**Data for this exercise**:
+ + + +
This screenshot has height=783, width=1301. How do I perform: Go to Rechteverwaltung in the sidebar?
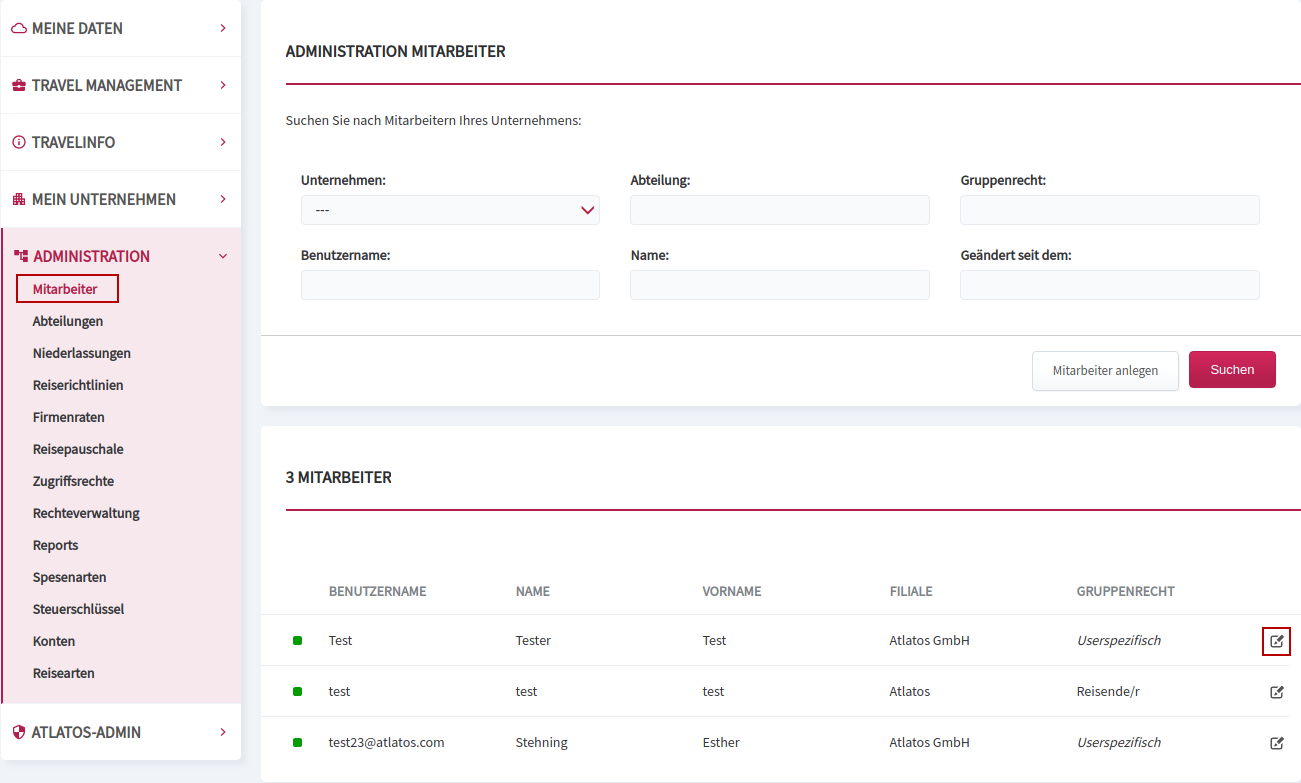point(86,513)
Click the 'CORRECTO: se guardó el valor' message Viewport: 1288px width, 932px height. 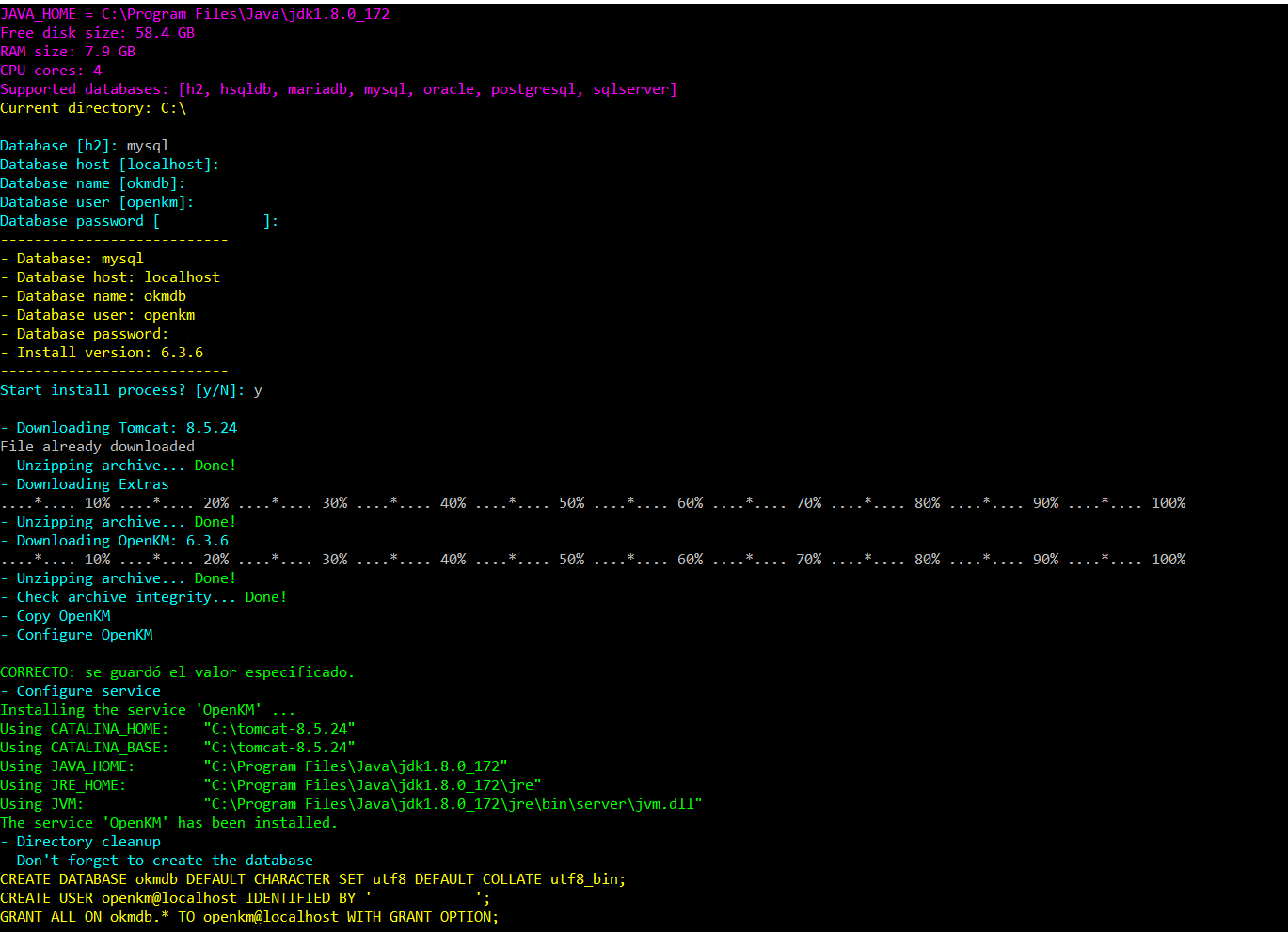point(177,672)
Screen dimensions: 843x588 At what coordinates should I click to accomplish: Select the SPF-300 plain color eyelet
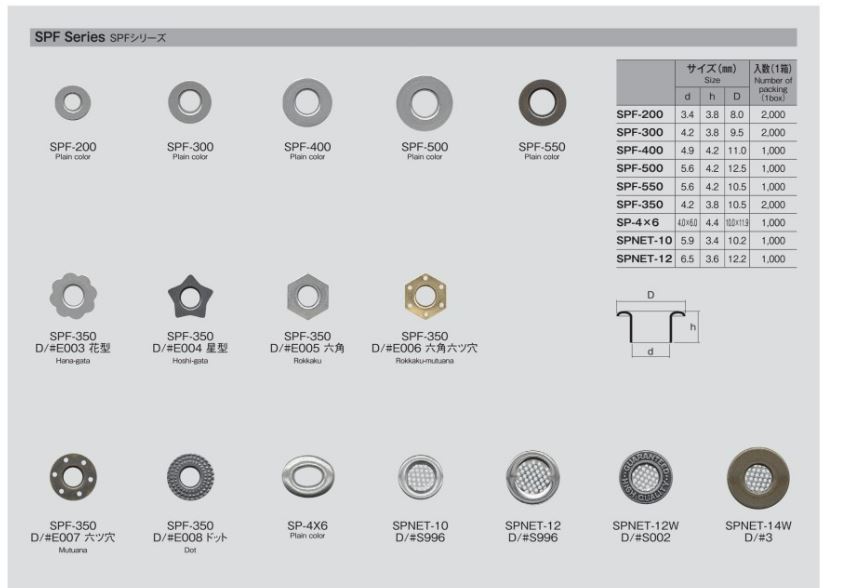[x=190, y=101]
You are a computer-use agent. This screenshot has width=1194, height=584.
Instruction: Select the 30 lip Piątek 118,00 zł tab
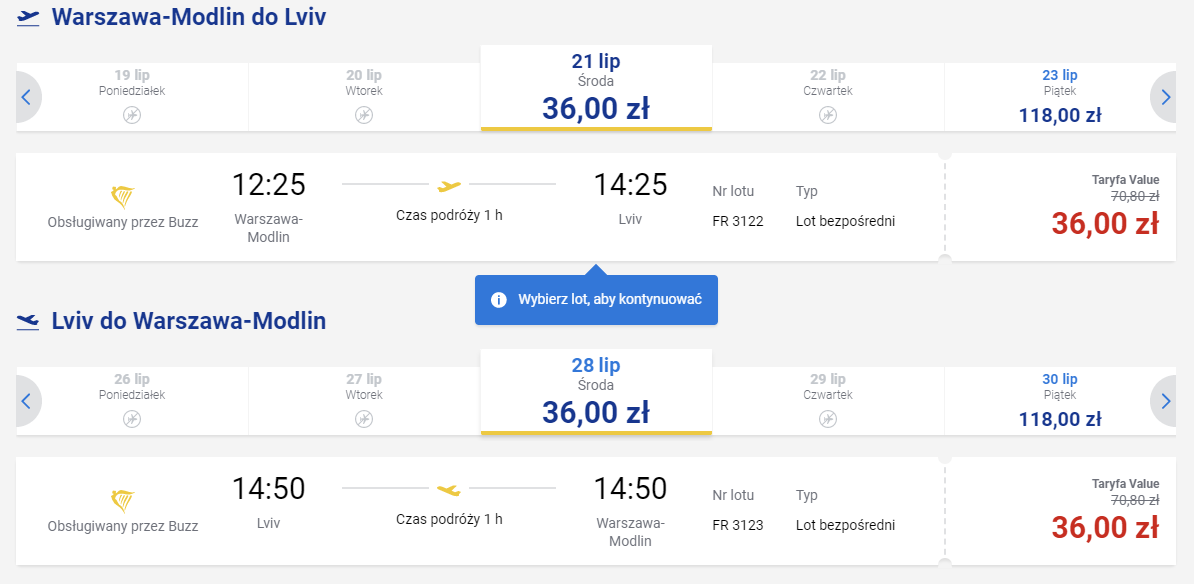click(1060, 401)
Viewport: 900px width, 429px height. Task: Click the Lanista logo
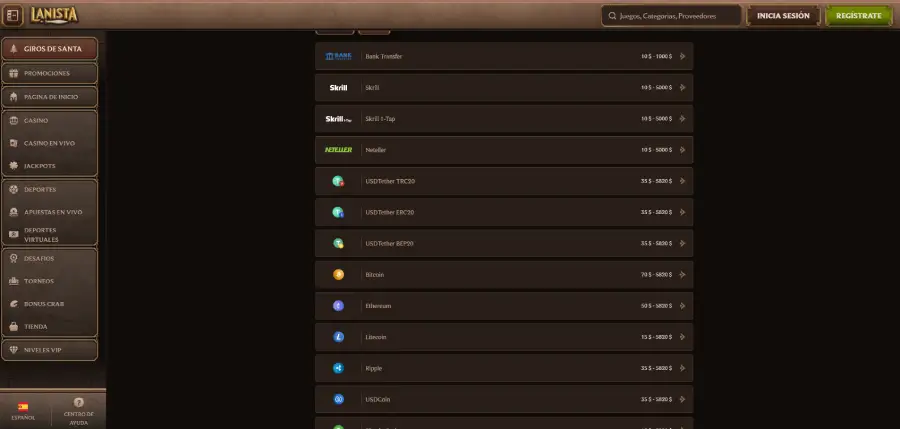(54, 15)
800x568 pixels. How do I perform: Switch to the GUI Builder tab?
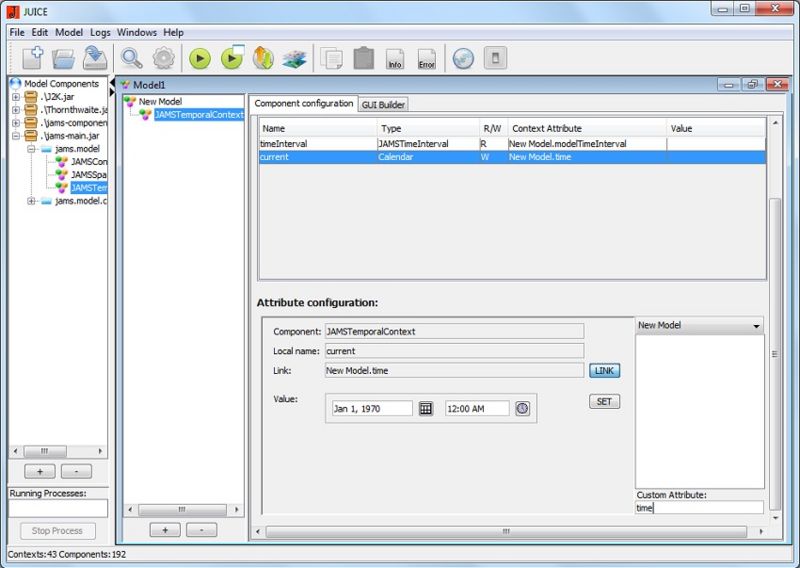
+ + + +
For this exercise, set down exactly the lines that run from the line holding "You are a computer-use" to the last line of the records above; include both end lines and omit pictures.

**Written answer**:
You are a computer-use agent. This screenshot has width=1194, height=584.
Instruction: Select the 30 lip Piątek 118,00 zł tab
click(1060, 401)
Viewport: 900px width, 429px height. Task: Click the Lanista logo
(54, 15)
800x568 pixels. How do I perform: Switch to the GUI Builder tab?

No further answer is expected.